The foreign minister said Dhaka sticks firm on its stand that the persecuted forcibly displaced Rohingyas must return to their land of origin in Myanmar’s Rakhine.

“Rohingya repatriation is our priority,” he said.
 
He said there is no chance of integration of Rohingyas into Bangladesh rather Dhaka believes their ‘better future’ would only be possible when they are repatriated to Myanmar.  

        
Recently, the WB has taken a Taka 20 billion-programme for 16 countries hosting refugees while it adopted a programme as part of its Refugee Policy Review Framework.


 
The World bank here has shared the progrmme with the economic relations division saying that Dhaka could get fund from their new perogrmme, if the government integrates Rohingyas in Bangladesh with social and economic activities rights as like citizen.   
 
However, the foreign minister said, some adjustments might be made with the World Bank proposal giving Dhaka’s priority to repatriation of the Rohingyas.
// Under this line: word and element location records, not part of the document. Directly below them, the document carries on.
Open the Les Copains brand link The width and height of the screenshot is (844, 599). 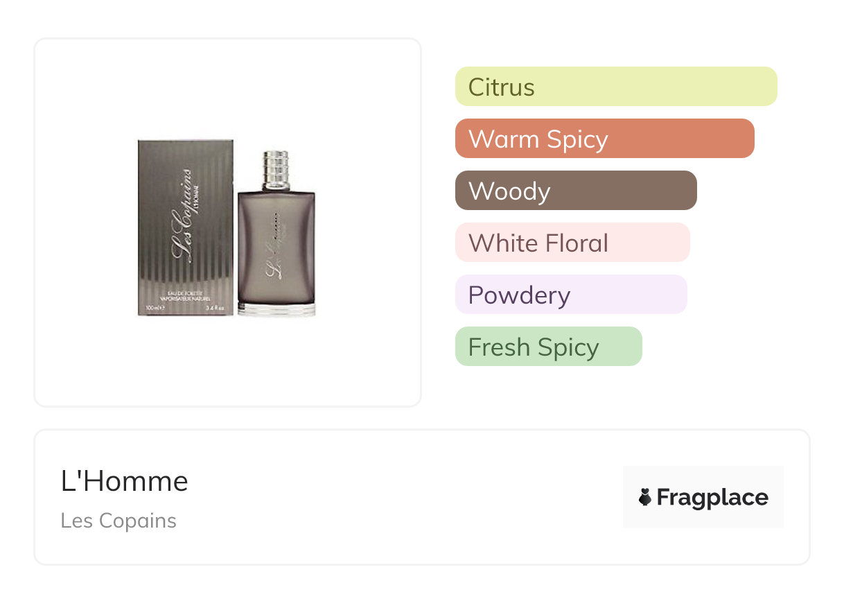point(118,521)
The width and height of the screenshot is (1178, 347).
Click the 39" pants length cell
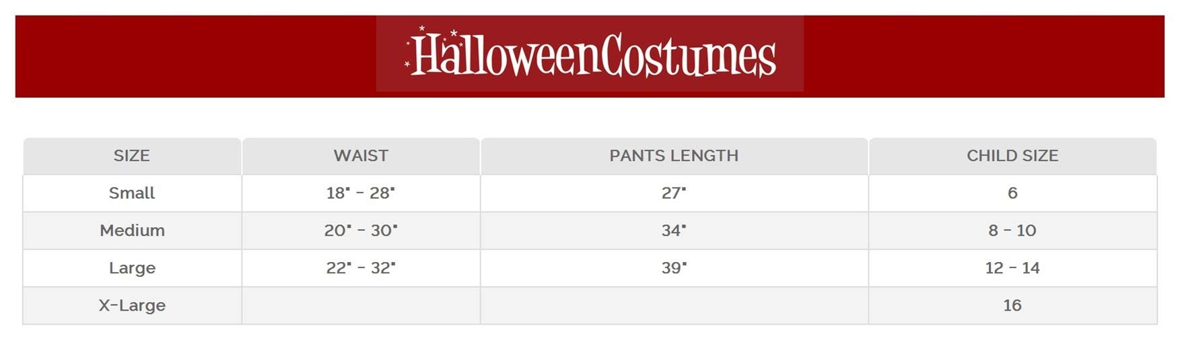[x=674, y=267]
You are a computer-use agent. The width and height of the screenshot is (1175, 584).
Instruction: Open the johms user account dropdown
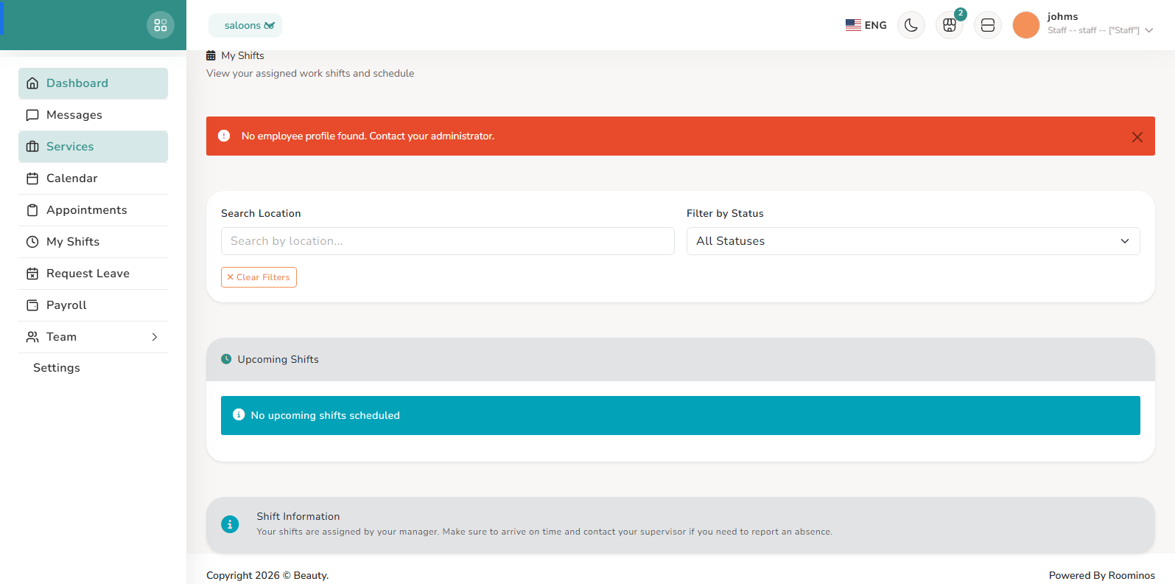[1099, 24]
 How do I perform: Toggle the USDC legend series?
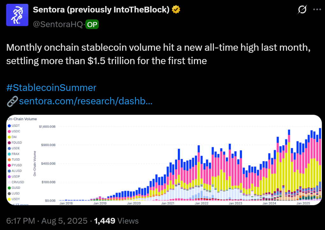click(14, 131)
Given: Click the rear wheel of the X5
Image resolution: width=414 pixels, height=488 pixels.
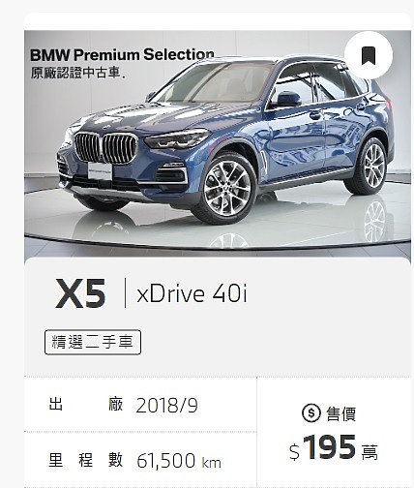Looking at the screenshot, I should [371, 166].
He said that there would be an MoU between the WB and Bangladesh, if the global bank agrees with Dhaka’s proposal of dropping all ideas that do not match with “our own stand that's (Rohingays) repatriation".  
 
Since 25 August 2017, Bangladesh is hosting over 1.1 million forcefully displaced Rohingyas in Cox’s Bazar district and most of them arrived there after a military crackdown by Myanmar, which the UN called a “textbook example of ethnic cleansing” and other rights groups dubbed as “genocide”.
 
In last nearly four years, not a single Rohingya went back home yet although Myanmar agreed to take them back.